Забирали меня из этой больницы – не вылечив, и по тамошним меркам досрочно: всего лишь, наверное, дней через сто, которые ныне мне кажутся вечностью. Что я помню оттуда? Помню белый «родительский день» и свиданий белесую комнату: в ней жил фикус разлапистый и стояли жесткие стулья вдоль стен, на которых с гостинцами примостились родители, и от этих свиданий почему-то я снова помню бедное горло свое, как его напрягаю последними силами, и когда иссякают они, нахожу я причину зачем-то вернуться в палату, на деле ж – поплакать; и при возвращении к фикусу снова терплю, выдавая, однако, себя воспаленными веками, худобой и смертельною бледностью, не на шутку внушая тревогу своим, подтвержденную позже врачебным доносом, что сынок ваш совсем, мол, не кушает, каждый раз отстраняя тарелку с омлето-котлетой и даже компот, его рвет от него, потому что скучает по дому. Но запомнил и радость (ее называют обычно нечаянной), когда кто-то из деток однажды, углядев за окном оживление, с болью, с неприкрытой и звонкою завистью крикнул во время урока: «За тобою приехали!» И, боясь – не отпустят, и, боясь – передумают, я в пустую палату вбежал и, дрожа, торопился в дорогу, как воскресший покойник из морга, собирая под узенькой койкой то, салютом скакавшее бойко, из гостинца цветное драже. 

Что осталось от этого мальчика? На туманной и зубчатой карточке, кем-то щелкнутой ярко, на счастье, но теперь пожелтевшей, надломленной и старевшей в альбоме так долго, вижу окна открытого морга, часть веранды той детской тюрьмы, будто смазанной в линзе слезы посреди снеговой пустоты униброма, и у карточки зубчатой кромки улыбнулся фотографу кротко мой веселый и легкий отец: под сосулькой, которая капает, он в двубортном стоит своем драпе и не знает пока о том страхе, что догонит под именем рака и зарежет его под конец. А сейчас, ожидая меня, он смеется, мой легкий отец, – а над ним, на веранде, будто бледный прозрачный венец, утепленный в ушанку, цигейку, в бабий серый платок, что наперсно по шубе идет, как на флаге андреевский крест, проплываю не в фокусе я, глядя, будто с кормы корабля, на теперь уж седого себя – не мигая, в упор и серьезно, словно видя насквозь, что белесы будут зим вековые заносы, что гноиться придется занозам и что кратко цветенье мимозы в предстоящем унынье времен.
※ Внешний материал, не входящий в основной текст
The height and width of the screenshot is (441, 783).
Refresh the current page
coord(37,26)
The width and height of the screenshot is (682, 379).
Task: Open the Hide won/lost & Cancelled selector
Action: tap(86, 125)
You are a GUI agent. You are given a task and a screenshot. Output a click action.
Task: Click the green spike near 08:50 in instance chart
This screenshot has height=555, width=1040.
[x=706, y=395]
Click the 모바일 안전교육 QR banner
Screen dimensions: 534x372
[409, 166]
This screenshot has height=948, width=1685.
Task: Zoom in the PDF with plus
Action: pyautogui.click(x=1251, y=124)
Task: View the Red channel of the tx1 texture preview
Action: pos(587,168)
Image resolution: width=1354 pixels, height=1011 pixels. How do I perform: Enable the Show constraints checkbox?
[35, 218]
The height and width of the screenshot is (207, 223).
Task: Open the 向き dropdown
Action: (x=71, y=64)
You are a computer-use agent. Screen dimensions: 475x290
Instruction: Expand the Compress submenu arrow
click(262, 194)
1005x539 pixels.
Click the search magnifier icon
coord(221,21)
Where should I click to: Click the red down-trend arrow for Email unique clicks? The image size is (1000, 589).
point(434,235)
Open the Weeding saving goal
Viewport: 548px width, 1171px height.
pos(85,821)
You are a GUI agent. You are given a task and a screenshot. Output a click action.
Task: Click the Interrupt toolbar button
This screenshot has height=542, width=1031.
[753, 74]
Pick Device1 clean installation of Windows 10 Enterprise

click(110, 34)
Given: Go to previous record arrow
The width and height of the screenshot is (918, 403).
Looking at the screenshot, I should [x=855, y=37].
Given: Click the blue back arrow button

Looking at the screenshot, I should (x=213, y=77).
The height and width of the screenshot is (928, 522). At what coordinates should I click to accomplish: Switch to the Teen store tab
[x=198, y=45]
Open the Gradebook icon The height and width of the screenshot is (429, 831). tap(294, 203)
Помню шашки «победы» чуть косо, завелась она быстро и просто и, проехав по просеке в соснах, понеслась колобком по шоссе, и Москва не была за горами, а потом дом явился и мама, и пахнуло ее пирогами, сдобной плюшкой, глазурью, ванилью и душистым постельным бельем; я, похоже, что ожил, но вскоре, как всегда, навалились ангины, пробки гноя в разинутом зеве посредине метущей зимы, и было любое глотанье слюны довольно болезненно до конца февраля, и с большой осторожн остью в марте я был пущен во двор – подышать.

По утрам двор был пуст и тосклив, помню (снова как будто бы косо) в одно утро тягучий прилив – океанскую грозную массу, и тяжелую ртуть, и свинцовую сизую краску, гул далекий, какие-то смертные маски за кирпичным забором двора, за стеною застывших домов; переулки закрыты кольцом оцепления, не пускали к дырявой трубе даже в ватнике слесаря – в то число хоронили великого кесаря, и в движенье сплошном человечьего мессива вся держава стенала по утраченной мощи и славе и под стягами алыми с черной каймой продвигалась, скорбя и в рыданиях морщась, приложиться к нетленным мощам.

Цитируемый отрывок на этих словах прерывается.